■ Directions for this task ■
Transcribe the stretch of the R scaling text from "What does scaling" through "deviation = 1.", reproducing every character unchanged.

■ Study text ■
-------

What does scaling do? For each variable, we subtract the mean and divide by the standard deviation. This transforms each variable to have mean = 0 and standard deviation = 1.
# Scale continuous variables (subtract mean, divide by SD)
mydata$num_sites_z <- scale(mydata$num_sites)[,1]
mydata$enrollment_z <- scale(mydata$enrollment)[,1]
mydata$arms_z <- scale(mydata$number_of_arms)[,1]
mydata$covid_timing_z <- scale(mydata$months_from_covid)[,1]
# What does "1 SD" mean in original units?
cat("=== Scaling Reference ===\n")
## === Scaling Reference ===
cat("What '1 SD increase' means in original units:\n\n")
## What '1 SD increase' means in original units:
cat(" num_sites: 1 SD =", round(sd(mydata$num_sites), 1), "sites\n")
## num_sites: 1 SD = 30.4 sites
cat(" enrollment: 1 SD =", round(sd(mydata$enrollment), 1), "participants\n")
## enrollment: 1 SD = 133.4 participants
cat(" number_of_arms: 1 SD =", round(sd(mydata$number_of_arms), 2), "arms\n")
## number_of_arms: 1 SD = 1.86 arms
cat(" months_from_covid: 1 SD =", round(sd(mydata$months_from_covid), 1), "months\n")
## months_from_covid: 1 SD = 6.9 months
Note: Scaling does NOT affect our main predictive variable (sponsor type) because it’s categorical.
# Save cleaned dataset as CSV for reference
write.csv(mydata, "phase2_respiratory_trials_clean.csv", row.names = FALSE)
cat("Saved cleaned dataset as 'phase2_respiratory_trials_clean.csv'\n")
## Saved cleaned dataset as 'phase2_respiratory_trials_clean.csv'
cat("This file contains", nrow(mydata), "trials with", ncol(mydata), "variables.\n")
## This file contains 38 trials with 17 variables.
table(mydata$sponsor)
##
## Commercial Non-Commercial
## 27 11
ggplot(mydata, aes(x = completion_time)) +
geom_histogram(bins = 30, fill = "steelblue", color = "white") +
labs(title = "Distribution of Trial Completion Time",
subtitle = "Notice the right skew - most trials finish within a typical timeframe but some take much longer",
x = "Completion Time (days)",
y = "Count")

-------

■ Entries supplied ■
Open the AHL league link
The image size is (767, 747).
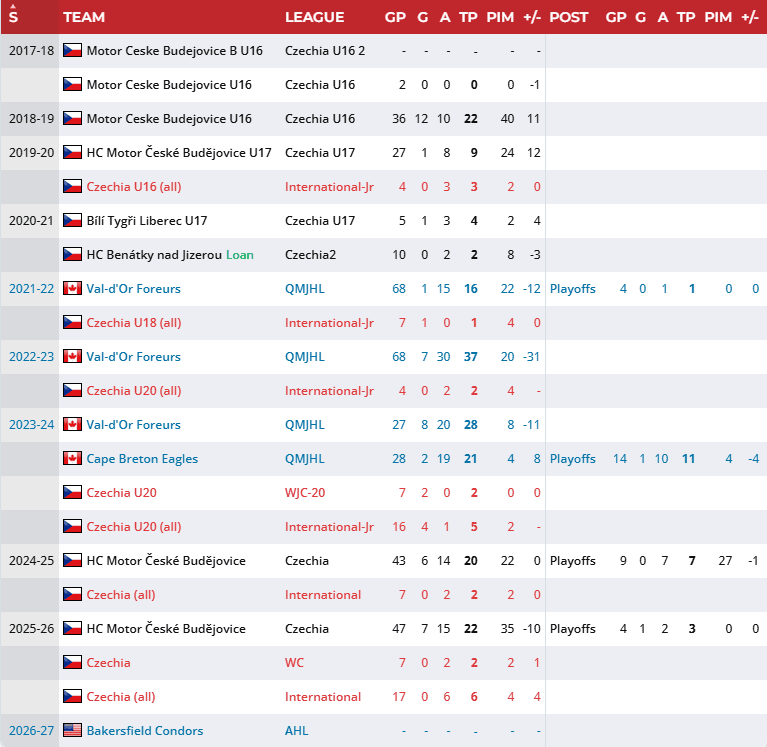coord(296,730)
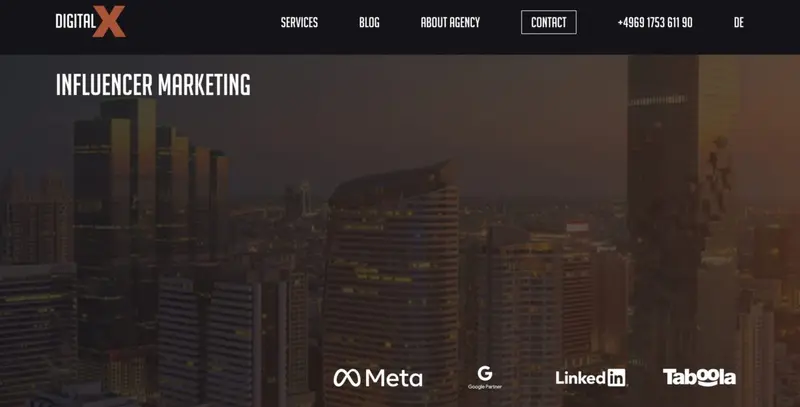Click the orange X logo icon
The width and height of the screenshot is (800, 407).
109,21
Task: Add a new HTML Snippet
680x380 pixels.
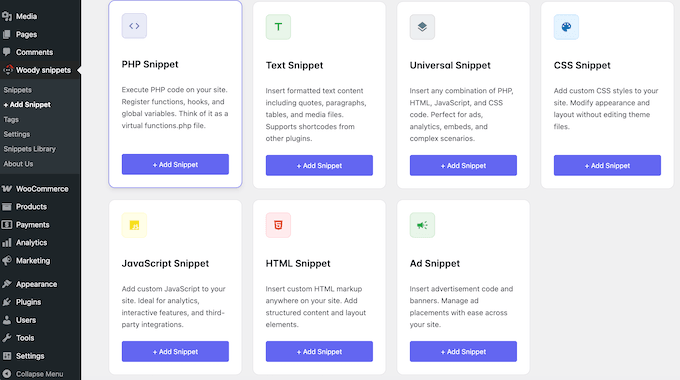Action: [319, 351]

-------

■ Exercise answer ■
What does scaling do? For each variable, we subtract the mean and divide by the standard deviation. This transforms each variable to have mean = 0 and standard deviation = 1.